Nazi myths and legends

Filed under: Dachau, Germany, Holocaust — Tags: — furtherglory @ 7:55 am

When I was a young college student, majoring in Journalism, I took a course in Greek mythology because I knew that a good journalist should sprinkle into his stories lots of references to Hercules, Pandora, Medusa, and the Trojan War.  A journalist today, or even a writer of a TV comedy series, needs to know Nazi mythology so that he can make references to Mengele, Goebbels, and Rudolf Hoess (often confused with Rudolf Hess).  For example, two of my favorite TV shows, Two and a Half Men and Seinfeld, have frequent jokes about the Nazis.

A good knowledge of Nazi myths and legends is required for all writers today.  For example, the myth of the concentration camp prisoners being forced to move rocks from one place to another and then move them back again to the original place.

This myth was featured in the movie entitled Bent, which is about two gay men in a concentration camp.  They are shown carrying rocks from one location to another for no reason at all, then carrying snow from place to place with their bare hands in the winter.  Today, I read a blog written by a young high school student who had recently visited Dachau. This person was told by a tour guide that the prisoners at Dachau were forced to carry rocks from one place to another.  Can this really be true?   Were there no factories where the prisoners could do productive work at Dachau?

Dachau prisoners working in a factory

Work was a serious business at Dachau.  When prisoners were registered at the camp, a Hollerith card was made for each man and holes were punched in the card to indicate what skills each prisoner had.  You can read all about the Labor Allocation at Dachau here.

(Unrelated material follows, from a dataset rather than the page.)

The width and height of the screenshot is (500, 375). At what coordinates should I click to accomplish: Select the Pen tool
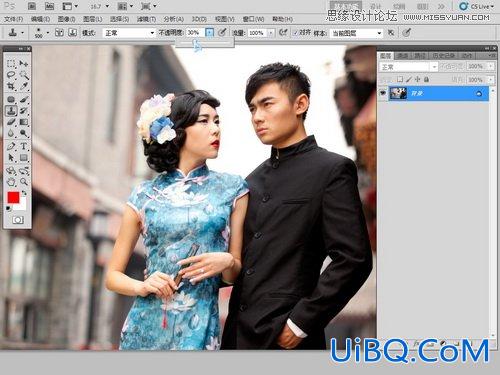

In the photo below, the black circles under the badges in the third row denote prisoners who were assigned to the penal colony. They were given the most difficult work assignments, usually in a rock quarry or gravel pit. Many of the camp locations were chosen because they were near a quarry which could furnish building materials for the new buildings Hitler was planning for Berlin and Linz, Austria, his former home town. Dachau had a gravel pit which was located where the Carmelite convent now stands.

Chart shows the badges worn  at Dachau

This quote is from the original Dachau guidebook, written by Barbara Distel:

At first within the Dachau camp area every sort of hand industry was set up, from basketry to wrought-iron work. Initially the production of the camps was directly under the control of the individual camp commander. But as the camps continued to grow, the range of production increased apace, till in 1938 the “Wirtschaftliche Unternehmungen der SS” (the SS Industries) were centralized under their main office in Berlin.

Dachau prisoners were also required for the management and maintenance of the camp; still others had to work under SS guard outside the camp in so-called branch detachments, at road construction, in gravel pits, or at marsh cultivation.


In the course of the war the work force of the concentration camps became more and more indispensable to the German armament industry. The network of camps which gradually extended over the whole of Central Europe took on gigantic proportions. The camp at Dachau alone had, besides numerous smaller ones, thirty-six large subsidiary camps in which approximately 37,000 prisoners worked almost exclusively on armaments.

So why would a tour guide tell tourists at Dachau today that the prisoners worked at mindless tasks like moving rocks from one place to another?  What rocks?  There was no quarry at Dachau.  Did they put the small rocks at the gravel pit into piles and move the piles from one place to another?  Do the guides then say “If you believe that story, I have a gas chamber that I want to show you.”?